● Data provided:

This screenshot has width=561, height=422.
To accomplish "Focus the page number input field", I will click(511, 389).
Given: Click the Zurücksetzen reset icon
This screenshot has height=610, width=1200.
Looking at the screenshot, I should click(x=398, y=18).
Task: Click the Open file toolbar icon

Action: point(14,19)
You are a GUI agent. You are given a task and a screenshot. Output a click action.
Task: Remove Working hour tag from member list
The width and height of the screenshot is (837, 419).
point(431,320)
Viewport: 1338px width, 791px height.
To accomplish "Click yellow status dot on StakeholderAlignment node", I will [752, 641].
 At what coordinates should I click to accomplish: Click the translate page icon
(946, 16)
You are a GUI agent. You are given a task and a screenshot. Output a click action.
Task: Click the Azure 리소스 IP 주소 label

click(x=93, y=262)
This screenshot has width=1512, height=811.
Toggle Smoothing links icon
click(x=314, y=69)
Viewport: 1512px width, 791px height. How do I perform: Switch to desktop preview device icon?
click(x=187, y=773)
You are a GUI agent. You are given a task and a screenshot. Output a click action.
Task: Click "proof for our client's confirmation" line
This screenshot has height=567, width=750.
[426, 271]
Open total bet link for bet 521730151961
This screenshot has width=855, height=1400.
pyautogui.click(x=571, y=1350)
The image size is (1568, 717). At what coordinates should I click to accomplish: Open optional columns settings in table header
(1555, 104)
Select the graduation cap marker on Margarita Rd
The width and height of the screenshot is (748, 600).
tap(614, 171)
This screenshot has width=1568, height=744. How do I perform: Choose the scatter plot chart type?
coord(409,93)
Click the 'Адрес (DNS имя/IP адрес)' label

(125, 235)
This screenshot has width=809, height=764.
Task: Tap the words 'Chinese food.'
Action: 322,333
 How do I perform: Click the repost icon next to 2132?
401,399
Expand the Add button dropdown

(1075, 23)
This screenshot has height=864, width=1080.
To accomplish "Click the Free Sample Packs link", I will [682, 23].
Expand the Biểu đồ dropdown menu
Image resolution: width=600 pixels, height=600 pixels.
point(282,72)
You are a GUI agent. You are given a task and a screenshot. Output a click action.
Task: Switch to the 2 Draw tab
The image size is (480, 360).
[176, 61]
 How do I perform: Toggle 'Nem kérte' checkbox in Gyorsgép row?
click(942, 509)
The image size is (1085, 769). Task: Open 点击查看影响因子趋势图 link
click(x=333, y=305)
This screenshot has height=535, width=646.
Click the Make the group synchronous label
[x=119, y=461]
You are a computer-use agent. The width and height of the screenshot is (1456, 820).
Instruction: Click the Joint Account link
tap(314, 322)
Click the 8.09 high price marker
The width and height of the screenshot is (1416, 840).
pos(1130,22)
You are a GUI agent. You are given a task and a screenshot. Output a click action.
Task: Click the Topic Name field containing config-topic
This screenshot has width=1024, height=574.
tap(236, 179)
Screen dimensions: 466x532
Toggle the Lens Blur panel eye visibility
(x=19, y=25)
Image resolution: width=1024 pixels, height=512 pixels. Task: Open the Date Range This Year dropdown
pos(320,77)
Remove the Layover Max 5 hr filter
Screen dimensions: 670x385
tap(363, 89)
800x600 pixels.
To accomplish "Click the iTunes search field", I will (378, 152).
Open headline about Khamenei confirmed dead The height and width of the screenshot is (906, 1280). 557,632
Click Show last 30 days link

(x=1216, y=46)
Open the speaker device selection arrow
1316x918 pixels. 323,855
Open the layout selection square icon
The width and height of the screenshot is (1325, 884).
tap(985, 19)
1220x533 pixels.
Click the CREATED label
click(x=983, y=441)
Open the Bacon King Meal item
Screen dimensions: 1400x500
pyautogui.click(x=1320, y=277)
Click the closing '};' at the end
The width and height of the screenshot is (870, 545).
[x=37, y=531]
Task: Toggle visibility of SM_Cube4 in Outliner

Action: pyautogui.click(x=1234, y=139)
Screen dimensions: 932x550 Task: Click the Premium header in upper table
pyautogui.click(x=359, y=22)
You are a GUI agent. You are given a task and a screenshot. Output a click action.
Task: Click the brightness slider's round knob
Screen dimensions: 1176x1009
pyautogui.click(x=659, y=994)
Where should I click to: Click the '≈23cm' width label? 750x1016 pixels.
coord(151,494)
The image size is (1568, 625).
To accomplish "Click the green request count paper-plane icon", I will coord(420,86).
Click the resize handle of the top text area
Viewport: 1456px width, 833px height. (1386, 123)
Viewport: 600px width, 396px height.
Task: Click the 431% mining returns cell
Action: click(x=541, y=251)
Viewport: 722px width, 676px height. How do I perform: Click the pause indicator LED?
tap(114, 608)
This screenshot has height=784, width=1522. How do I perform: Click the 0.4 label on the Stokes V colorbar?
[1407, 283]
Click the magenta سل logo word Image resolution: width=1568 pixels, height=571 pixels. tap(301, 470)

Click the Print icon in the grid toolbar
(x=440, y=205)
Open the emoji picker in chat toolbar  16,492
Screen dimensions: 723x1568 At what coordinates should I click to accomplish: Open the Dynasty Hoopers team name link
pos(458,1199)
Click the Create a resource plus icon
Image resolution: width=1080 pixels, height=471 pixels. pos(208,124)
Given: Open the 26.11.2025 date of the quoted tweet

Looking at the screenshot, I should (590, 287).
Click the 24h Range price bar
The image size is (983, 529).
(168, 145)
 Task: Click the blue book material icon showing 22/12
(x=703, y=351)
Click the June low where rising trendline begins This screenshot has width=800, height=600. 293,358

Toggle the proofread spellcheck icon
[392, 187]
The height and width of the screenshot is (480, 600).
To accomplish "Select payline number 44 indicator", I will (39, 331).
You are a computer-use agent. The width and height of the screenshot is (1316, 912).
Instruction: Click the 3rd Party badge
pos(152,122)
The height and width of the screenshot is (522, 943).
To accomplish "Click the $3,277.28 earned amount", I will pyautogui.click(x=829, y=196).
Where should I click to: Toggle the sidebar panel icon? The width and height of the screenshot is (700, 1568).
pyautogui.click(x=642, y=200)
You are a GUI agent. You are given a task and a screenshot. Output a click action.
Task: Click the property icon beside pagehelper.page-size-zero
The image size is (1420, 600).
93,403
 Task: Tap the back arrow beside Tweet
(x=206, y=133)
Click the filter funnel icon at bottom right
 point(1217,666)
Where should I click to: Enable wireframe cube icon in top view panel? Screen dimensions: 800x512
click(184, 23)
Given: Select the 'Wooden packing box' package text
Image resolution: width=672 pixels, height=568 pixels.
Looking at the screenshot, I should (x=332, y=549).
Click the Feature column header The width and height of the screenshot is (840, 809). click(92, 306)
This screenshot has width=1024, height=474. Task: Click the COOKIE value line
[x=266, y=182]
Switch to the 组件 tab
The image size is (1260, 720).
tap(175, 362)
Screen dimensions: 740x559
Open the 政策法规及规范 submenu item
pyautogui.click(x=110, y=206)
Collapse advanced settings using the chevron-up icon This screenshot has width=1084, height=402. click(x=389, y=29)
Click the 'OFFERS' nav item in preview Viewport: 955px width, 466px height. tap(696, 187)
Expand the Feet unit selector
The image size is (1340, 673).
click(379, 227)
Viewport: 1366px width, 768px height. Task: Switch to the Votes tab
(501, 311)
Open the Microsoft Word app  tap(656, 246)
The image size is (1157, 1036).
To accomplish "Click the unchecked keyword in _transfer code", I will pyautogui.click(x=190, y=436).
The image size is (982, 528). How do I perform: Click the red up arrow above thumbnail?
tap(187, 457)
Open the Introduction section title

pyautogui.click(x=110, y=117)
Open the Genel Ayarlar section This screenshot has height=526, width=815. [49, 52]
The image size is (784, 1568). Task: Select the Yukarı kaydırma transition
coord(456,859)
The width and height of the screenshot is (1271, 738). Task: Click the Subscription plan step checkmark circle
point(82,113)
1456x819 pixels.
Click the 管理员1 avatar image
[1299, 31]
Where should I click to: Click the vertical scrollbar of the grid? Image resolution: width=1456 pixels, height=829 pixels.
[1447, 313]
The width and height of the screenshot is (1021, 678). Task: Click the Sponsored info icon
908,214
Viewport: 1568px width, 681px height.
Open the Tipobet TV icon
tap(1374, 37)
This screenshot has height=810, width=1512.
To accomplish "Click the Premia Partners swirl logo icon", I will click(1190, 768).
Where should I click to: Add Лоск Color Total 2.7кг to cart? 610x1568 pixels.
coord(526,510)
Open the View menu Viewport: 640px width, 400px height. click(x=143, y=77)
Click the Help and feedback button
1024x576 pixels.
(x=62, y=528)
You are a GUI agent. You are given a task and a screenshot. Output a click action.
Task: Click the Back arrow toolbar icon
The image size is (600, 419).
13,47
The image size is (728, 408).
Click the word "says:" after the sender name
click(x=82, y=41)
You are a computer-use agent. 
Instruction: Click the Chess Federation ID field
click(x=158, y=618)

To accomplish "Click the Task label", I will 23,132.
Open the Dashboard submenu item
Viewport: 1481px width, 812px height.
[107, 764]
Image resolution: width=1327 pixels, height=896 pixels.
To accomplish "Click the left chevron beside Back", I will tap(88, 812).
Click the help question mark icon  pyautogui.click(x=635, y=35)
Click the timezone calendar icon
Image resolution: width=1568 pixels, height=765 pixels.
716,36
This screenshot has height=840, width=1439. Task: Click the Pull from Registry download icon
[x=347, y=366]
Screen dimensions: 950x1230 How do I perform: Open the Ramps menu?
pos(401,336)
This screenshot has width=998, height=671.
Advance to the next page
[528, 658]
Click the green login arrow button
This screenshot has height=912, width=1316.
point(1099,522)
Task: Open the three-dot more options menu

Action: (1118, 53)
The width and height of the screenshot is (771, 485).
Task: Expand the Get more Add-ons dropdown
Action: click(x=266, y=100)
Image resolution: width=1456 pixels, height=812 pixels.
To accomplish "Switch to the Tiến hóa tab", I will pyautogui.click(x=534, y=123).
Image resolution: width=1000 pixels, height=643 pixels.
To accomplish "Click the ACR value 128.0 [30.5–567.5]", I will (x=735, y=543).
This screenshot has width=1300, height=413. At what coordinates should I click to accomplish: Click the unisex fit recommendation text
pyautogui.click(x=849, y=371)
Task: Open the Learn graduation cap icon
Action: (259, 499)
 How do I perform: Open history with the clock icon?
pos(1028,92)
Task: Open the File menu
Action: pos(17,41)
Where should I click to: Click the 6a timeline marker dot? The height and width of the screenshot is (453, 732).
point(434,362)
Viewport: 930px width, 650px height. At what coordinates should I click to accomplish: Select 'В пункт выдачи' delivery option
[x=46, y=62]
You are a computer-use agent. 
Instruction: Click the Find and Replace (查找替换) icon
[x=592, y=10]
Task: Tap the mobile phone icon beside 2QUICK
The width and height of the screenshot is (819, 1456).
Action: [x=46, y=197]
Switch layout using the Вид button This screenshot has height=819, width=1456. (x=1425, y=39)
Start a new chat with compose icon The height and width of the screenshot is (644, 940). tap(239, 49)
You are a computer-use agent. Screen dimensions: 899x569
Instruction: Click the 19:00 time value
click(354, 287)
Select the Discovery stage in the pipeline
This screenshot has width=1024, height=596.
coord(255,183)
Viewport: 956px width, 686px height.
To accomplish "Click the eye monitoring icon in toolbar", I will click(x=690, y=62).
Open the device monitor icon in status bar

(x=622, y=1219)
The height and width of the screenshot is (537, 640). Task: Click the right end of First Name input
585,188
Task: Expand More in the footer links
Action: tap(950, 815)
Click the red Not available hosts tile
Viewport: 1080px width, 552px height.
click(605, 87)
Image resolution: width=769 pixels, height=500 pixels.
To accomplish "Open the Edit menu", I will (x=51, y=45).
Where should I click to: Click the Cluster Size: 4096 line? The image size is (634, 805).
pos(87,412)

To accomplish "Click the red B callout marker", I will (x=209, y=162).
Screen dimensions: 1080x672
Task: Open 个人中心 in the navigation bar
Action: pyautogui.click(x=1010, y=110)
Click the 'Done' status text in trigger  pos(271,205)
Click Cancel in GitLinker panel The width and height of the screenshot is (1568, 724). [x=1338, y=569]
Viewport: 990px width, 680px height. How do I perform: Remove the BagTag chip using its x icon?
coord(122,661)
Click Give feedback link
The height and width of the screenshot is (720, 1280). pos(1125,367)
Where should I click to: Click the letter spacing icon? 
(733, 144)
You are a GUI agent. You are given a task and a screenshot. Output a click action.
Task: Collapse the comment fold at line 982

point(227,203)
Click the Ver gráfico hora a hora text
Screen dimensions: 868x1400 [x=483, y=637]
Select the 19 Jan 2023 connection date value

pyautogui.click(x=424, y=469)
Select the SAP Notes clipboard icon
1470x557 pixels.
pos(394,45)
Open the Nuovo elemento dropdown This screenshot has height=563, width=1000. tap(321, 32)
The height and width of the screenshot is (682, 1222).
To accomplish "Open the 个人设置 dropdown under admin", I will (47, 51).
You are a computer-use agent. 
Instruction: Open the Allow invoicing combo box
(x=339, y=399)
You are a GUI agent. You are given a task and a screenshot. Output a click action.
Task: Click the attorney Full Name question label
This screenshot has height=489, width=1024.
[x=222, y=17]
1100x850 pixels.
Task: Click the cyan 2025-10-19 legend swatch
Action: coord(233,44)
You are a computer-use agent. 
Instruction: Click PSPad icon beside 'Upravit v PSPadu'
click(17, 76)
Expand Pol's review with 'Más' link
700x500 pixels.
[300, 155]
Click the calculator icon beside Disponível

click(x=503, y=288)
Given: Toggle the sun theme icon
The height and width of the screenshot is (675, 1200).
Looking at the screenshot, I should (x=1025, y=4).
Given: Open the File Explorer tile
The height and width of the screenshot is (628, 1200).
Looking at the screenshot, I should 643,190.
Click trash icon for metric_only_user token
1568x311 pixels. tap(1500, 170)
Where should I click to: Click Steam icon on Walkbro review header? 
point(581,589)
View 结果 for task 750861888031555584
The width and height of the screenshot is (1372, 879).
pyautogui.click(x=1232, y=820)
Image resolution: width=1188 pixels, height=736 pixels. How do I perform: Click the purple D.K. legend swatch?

● Problem to solve: Show each line of the material that includes the word "number".

● Answer to the problem:
To accomplish "Focus the page number input field", I will click(511, 389).
To accomplish "Select payline number 44 indicator", I will (39, 331).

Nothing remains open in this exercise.